Indonesian Hospitality

We got the chance to visit an Indonesian home yesterday. The circumstances could have been better, but it did restore my slightly shaken faith in the good people of this land; I have an underlying belief that most people are nice. And it seems that most people are. But not everyone.

We should have seen the warning signs really. But after 10 hours of train travel, the offer of a private minibus from the train station all the way to our remote mountain village (rather than going to the bus station and taking a public bus) seemed like a great offer. The price was pretty cheap, and there were some French tourists heading our way also using the minibus, so we clambered on.

The first sign was that we went to their office first, where we had to disembark and pay. Not too much of a worry. Then they tried to sell us various guided tours; but not too much of a worry given that this happens a lot around here. The real warning sign was the National Park Entry Ticket they tried to sell us for 217,000 IDR each (the guide book says it costs 2,450 IDR). They had a copy of one with a date stamp, which they showed to us several times to ‘prove’ how much the price had gone up. I knew that was a scam, but we explained we would buy our National Park Entry from the park rangers, and they accepted this. We knew they were trying it on, but thought that would be the end of it.

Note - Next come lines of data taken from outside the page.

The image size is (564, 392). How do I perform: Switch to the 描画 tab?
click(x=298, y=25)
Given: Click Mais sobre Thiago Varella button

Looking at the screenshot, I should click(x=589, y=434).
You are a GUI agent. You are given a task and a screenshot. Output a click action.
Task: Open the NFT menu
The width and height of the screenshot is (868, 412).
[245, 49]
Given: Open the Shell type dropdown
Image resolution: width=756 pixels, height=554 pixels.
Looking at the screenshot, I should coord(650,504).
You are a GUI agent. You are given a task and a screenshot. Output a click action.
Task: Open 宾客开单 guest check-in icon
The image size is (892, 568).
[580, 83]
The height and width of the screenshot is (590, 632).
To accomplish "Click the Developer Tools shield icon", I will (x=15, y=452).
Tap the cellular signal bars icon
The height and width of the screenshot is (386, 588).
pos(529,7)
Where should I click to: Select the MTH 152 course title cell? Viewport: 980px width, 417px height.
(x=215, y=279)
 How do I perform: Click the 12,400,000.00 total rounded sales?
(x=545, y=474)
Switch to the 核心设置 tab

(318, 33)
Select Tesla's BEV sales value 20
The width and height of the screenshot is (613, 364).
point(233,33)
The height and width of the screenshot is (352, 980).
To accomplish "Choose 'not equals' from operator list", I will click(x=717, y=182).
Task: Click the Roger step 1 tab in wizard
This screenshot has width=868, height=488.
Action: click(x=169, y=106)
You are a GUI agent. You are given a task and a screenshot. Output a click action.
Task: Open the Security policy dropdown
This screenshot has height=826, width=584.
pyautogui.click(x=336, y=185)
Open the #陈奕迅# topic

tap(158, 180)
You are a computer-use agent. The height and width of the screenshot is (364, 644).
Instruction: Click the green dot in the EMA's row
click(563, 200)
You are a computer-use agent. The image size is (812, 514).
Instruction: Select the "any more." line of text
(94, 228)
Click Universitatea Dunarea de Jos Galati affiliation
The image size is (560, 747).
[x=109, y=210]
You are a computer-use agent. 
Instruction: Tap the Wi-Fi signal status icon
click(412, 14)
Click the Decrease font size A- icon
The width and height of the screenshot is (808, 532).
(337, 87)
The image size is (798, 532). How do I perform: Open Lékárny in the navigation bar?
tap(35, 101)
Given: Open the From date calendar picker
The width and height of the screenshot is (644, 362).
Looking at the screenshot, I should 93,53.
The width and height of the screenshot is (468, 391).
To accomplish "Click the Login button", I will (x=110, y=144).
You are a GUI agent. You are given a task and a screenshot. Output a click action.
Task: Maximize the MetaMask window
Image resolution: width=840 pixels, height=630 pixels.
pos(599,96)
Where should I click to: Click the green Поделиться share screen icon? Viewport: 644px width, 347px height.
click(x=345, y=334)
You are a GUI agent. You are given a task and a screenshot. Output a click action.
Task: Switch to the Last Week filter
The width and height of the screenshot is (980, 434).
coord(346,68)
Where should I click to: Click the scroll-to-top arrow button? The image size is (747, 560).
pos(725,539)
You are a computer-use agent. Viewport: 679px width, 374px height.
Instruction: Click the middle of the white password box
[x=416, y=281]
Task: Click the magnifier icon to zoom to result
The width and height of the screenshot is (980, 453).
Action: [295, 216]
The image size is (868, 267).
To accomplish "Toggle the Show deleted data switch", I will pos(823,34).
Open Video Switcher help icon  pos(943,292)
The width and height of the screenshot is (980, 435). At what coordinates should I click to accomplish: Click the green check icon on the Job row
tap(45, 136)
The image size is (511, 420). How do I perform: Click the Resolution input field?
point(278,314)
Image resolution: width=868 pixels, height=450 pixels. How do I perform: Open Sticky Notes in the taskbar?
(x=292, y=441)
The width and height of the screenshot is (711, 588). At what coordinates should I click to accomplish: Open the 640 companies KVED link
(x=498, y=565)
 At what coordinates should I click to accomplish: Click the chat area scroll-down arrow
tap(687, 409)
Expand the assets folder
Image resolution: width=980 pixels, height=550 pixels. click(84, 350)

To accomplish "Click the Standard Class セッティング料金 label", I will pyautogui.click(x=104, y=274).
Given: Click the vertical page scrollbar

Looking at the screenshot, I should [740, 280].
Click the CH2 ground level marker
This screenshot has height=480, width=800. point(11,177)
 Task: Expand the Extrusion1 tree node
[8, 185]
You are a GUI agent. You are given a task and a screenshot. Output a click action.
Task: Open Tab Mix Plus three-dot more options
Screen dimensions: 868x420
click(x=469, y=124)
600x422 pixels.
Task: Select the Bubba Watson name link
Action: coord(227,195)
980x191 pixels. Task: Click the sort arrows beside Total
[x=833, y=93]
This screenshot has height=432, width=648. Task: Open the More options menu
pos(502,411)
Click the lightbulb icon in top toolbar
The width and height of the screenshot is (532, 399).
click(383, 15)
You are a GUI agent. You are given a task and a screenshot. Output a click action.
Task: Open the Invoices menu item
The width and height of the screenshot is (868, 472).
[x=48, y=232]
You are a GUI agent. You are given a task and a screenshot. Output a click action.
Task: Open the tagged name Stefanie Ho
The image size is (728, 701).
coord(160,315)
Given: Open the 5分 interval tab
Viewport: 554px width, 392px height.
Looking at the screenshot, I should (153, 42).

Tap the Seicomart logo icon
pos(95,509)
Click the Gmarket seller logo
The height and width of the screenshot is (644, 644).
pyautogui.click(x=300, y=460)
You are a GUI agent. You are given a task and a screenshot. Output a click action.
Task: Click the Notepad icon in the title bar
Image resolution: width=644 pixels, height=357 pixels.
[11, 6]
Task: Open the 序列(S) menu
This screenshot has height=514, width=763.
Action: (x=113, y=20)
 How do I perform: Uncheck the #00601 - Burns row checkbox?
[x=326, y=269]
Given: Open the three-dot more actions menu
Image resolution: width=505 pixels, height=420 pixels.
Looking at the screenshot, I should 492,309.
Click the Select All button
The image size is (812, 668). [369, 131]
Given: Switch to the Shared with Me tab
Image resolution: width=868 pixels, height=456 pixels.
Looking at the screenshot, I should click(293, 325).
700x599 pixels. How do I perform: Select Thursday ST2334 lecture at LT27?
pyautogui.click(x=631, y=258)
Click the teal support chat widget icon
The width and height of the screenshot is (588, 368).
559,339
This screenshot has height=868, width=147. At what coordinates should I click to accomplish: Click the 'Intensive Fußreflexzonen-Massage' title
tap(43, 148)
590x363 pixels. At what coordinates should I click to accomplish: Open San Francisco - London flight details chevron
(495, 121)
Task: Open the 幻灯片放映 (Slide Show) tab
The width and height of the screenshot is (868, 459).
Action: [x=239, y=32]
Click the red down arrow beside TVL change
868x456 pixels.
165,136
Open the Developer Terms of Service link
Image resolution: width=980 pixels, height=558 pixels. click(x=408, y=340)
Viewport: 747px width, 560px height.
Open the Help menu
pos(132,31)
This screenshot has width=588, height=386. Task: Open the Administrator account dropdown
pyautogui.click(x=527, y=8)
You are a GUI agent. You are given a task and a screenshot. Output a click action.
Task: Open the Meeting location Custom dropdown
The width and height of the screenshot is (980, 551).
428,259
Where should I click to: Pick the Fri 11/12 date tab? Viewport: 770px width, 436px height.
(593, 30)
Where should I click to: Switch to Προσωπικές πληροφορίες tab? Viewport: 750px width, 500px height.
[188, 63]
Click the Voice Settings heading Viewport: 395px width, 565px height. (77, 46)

About 4km from our destination, the minibus stopped and the driver claimed this was the park boundary (we knew from the guidebook this was not true). He tried to collect the 217,000 IDR from all of us. We all refused to pay. There was much discussion, and the Indonesian driver became very angry and insistent that we pay. He told us he wouldn’t drive us the rest of the way. He was scaring us, we didn’t like the situation at all. So, we got off the minibus and walked.

It was a grueling 4km. With a 20kg backpack each for me and Ferg, and the kids with a fair load each, we made slow progress up the seriously steep slopes in the dark. The kids did so well, no complaining, just one foot in front of the other, steadily gaining height. The Nepali training paid off. The stars were out and the mountains in shadow looked beautiful in the twilight. However, it was very hard work.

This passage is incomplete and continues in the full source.